CONSIGNA >> Duplica todas las filas de abajo sin alterar ningún carácter.

Registros de señalamiento para texto y elementos:
###
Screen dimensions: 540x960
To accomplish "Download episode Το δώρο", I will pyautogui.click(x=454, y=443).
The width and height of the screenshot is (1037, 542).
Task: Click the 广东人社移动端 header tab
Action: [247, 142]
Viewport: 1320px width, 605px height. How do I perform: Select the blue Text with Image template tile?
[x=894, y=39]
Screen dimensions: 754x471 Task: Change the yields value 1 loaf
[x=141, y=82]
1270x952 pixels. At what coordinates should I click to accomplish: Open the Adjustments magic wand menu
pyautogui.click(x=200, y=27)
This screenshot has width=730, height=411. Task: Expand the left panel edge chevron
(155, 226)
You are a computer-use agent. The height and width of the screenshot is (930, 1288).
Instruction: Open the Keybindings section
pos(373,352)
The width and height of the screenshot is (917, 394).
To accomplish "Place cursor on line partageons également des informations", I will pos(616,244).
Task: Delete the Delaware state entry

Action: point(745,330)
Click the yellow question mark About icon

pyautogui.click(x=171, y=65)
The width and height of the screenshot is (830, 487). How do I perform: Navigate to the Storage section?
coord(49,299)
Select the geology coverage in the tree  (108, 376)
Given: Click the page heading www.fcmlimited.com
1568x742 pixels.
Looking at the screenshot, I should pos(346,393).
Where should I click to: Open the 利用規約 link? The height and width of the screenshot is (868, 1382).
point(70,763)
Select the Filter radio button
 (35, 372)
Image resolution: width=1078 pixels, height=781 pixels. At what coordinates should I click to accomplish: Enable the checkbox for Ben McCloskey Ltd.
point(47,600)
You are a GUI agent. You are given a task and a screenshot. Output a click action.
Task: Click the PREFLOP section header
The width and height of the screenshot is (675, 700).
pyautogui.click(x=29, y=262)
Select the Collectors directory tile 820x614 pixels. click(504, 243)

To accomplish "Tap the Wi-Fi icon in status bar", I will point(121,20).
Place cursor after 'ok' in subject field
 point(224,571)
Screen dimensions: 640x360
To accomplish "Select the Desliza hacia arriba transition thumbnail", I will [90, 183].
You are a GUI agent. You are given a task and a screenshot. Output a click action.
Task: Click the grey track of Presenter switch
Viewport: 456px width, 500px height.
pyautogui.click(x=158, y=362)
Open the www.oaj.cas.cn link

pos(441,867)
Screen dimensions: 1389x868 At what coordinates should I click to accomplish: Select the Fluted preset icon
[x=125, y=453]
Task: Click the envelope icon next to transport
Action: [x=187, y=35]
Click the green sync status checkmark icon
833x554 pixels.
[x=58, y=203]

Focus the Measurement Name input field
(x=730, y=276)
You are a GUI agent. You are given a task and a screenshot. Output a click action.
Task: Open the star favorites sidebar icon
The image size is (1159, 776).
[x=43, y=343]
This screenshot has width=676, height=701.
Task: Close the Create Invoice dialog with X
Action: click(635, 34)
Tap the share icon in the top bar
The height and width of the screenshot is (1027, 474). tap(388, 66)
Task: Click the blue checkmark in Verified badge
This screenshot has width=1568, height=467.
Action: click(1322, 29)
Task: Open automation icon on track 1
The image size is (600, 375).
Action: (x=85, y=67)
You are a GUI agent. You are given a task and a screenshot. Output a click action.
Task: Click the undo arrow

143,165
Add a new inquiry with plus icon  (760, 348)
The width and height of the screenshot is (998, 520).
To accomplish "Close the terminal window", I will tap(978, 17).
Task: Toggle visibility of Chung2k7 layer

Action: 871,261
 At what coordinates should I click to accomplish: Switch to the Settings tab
###
RESULTADO DEL EJERCICIO >>
Screen dimensions: 540x960
To accomplish "Download episode Το δώρο", I will pyautogui.click(x=454, y=443).
The width and height of the screenshot is (1037, 542).
Task: Click the 广东人社移动端 header tab
Action: [247, 142]
Viewport: 1320px width, 605px height. How do I perform: Select the blue Text with Image template tile?
[x=894, y=39]
Screen dimensions: 754x471 Task: Change the yields value 1 loaf
[x=141, y=82]
1270x952 pixels. At what coordinates should I click to accomplish: Open the Adjustments magic wand menu
pyautogui.click(x=200, y=27)
This screenshot has width=730, height=411. Task: Expand the left panel edge chevron
(155, 226)
You are a computer-use agent. The height and width of the screenshot is (930, 1288).
Instruction: Open the Keybindings section
pos(373,352)
The width and height of the screenshot is (917, 394).
To accomplish "Place cursor on line partageons également des informations", I will pos(616,244).
Task: Delete the Delaware state entry

Action: point(745,330)
Click the yellow question mark About icon

pyautogui.click(x=171, y=65)
The width and height of the screenshot is (830, 487). How do I perform: Navigate to the Storage section?
coord(49,299)
Select the geology coverage in the tree  (108, 376)
Given: Click the page heading www.fcmlimited.com
1568x742 pixels.
Looking at the screenshot, I should pos(346,393).
Where should I click to: Open the 利用規約 link? The height and width of the screenshot is (868, 1382).
point(70,763)
Select the Filter radio button
 (35, 372)
Image resolution: width=1078 pixels, height=781 pixels. At what coordinates should I click to accomplish: Enable the checkbox for Ben McCloskey Ltd.
point(47,600)
You are a GUI agent. You are given a task and a screenshot. Output a click action.
Task: Click the PREFLOP section header
The width and height of the screenshot is (675, 700).
pyautogui.click(x=29, y=262)
Select the Collectors directory tile 820x614 pixels. click(504, 243)

To accomplish "Tap the Wi-Fi icon in status bar", I will point(121,20).
Place cursor after 'ok' in subject field
 point(224,571)
Screen dimensions: 640x360
To accomplish "Select the Desliza hacia arriba transition thumbnail", I will [90, 183].
You are a GUI agent. You are given a task and a screenshot. Output a click action.
Task: Click the grey track of Presenter switch
Viewport: 456px width, 500px height.
pyautogui.click(x=158, y=362)
Open the www.oaj.cas.cn link

pos(441,867)
Screen dimensions: 1389x868 At what coordinates should I click to accomplish: Select the Fluted preset icon
[x=125, y=453]
Task: Click the envelope icon next to transport
Action: [x=187, y=35]
Click the green sync status checkmark icon
833x554 pixels.
[x=58, y=203]

Focus the Measurement Name input field
(x=730, y=276)
You are a GUI agent. You are given a task and a screenshot. Output a click action.
Task: Open the star favorites sidebar icon
The image size is (1159, 776).
[x=43, y=343]
This screenshot has width=676, height=701.
Task: Close the Create Invoice dialog with X
Action: click(635, 34)
Tap the share icon in the top bar
The height and width of the screenshot is (1027, 474). tap(388, 66)
Task: Click the blue checkmark in Verified badge
This screenshot has width=1568, height=467.
Action: click(1322, 29)
Task: Open automation icon on track 1
The image size is (600, 375).
Action: (x=85, y=67)
You are a GUI agent. You are given a task and a screenshot. Output a click action.
Task: Click the undo arrow

143,165
Add a new inquiry with plus icon  (760, 348)
The width and height of the screenshot is (998, 520).
To accomplish "Close the terminal window", I will tap(978, 17).
Task: Toggle visibility of Chung2k7 layer

Action: 871,261
 At what coordinates should I click to accomplish: Switch to the Settings tab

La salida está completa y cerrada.